↓↓↓

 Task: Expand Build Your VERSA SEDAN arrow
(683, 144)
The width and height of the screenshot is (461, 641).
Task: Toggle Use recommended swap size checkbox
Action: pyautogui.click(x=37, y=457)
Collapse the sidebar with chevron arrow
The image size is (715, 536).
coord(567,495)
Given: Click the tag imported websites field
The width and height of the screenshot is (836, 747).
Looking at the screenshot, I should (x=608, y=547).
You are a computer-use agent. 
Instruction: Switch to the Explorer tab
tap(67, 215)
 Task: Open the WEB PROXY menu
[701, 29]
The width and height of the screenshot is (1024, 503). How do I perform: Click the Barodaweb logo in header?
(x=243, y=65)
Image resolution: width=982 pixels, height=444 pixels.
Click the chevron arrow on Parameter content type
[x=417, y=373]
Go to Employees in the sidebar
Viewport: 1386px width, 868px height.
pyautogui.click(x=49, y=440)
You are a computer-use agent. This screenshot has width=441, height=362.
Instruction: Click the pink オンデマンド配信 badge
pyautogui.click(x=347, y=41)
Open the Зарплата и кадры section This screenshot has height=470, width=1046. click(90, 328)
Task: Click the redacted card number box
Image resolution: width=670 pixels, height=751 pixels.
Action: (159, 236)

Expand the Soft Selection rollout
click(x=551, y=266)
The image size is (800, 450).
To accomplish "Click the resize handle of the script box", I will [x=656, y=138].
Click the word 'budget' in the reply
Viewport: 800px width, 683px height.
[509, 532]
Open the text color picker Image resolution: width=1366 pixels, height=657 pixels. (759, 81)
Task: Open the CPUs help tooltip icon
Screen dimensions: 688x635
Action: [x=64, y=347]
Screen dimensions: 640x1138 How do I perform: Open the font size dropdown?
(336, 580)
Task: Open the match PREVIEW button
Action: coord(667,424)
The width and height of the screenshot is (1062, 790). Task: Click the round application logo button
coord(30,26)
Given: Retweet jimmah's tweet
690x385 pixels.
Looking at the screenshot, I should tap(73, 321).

↑↑↑

## ASSIGNED TASK
Look through the material for "Given". Copy each line that has it.

## ANSWER SECTION
Given: Click the tag imported websites field
Given: Retweet jimmah's tweet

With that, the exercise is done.